How to insert different selected value from drop down list into database

Question

Scenario : The administrator is to assign different companies to different student. Problem : All student is given the same company of the last student in the form.

How do i make my hidden input work so that the correct selected drop down values of companies for each estudent to reflect correctly on the database?

$result = mysqli_query($con,"SELECT student_id, admin_no, name, GPA, gender FROM student_details WHERE jobscope1= 'Information Technology' ORDER BY `GPA` DESC; ");
$result2 = mysqli_query($con,"SELECT job_title FROM job_details WHERE jobscope='Information Technology' ORDER BY `job_title` ASC;");

            /*options sections start*/
            $options= '';
            while ($row2 = mysqli_fetch_assoc($result2))
            {
                $options .='<option value="'. $row2['job_title'] .'"> '. $row2['job_title'] .'</option>';
            }
            /*options sections end*/

            //return the array and loop through each row
            while($row = mysqli_fetch_assoc($result))
            {


            $adminno = $row['admin_no'];
            $name = $row['name'];
            $gpa = $row['GPA'];
            $gender = $row['gender'];

                  echo "<tr>";
                  echo '<input type=hidden name=admin_no value='. $adminno . '/>';
                  echo "<td>" . $adminno . "</td>";
                  echo "<td>" . $name . "</td>";
                  echo "<td>" . $gpa . "</td>";
                  echo "<td>" . $gender . "</td>"; 
                  echo "<td><select name='ddl'  { myform.submit('') }'>".$options."</select></td>";
              }
                  echo "</tr>";

The php form action :

$query = mysqli_query($con, "SELECT * FROM student_details WHERE jobscope1 = 'Information Technology';");
while ($row = mysqli_fetch_assoc($query)) 

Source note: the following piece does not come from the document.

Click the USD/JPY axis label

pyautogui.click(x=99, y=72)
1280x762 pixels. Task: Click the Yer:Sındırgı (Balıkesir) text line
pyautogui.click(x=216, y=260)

  $complist = $_POST['ddl'];

$result4 = mysqli_query($con, "UPDATE `student_details` SET `company`= '" . $complist . "' WHERE `jobscope1` = 'Information Technology';");

Answer 1

Try this:

//return the array and loop through each row
while($row = mysqli_fetch_assoc($result))
{

    $adminno = $row['admin_no'];
    $name = $row['name'];
    $gpa = $row['GPA'];
    $gender = $row['gender'];

    echo "<tr>";
    //changed here (this is called an input array which makes it hold multiple 
    //values with same name)
    echo "<input type='hidden' name='admin_no[]' value='". $adminno ."'/>"; //edited
    echo "<td>" . $adminno . "</td>";
    echo "<td>" . $name . "</td>";
    echo "<td>" . $gpa . "</td>";
    echo "<td>" . $gender . "</td>"; 
    //changed here too
    echo "<td><select name='ddl[]' >".$options."</select></td>"; //edited
}

In your PHP:

if(isset($_POST['ddl'])){
   foreach( $_POST['ddl'] as $index => $val ) //edited extra { here
   {
     $result4 = mysqli_query($con, "UPDATE `student_details` 
                                    SET `company`= '" . $val . "' 
                                    WHERE `jobscope1` = 'Information Technology' 
                                    AND `admin_no` = '".$_POST['admin_no'][$index]."';");
   }
}

In this all your values will be updated (whether you changed any dropdown or not). If you want to limit only the changed dropdowns to be updated then you can have a hidden input variable which changes its value on change of dropdown and update your query only if the hidden input matches.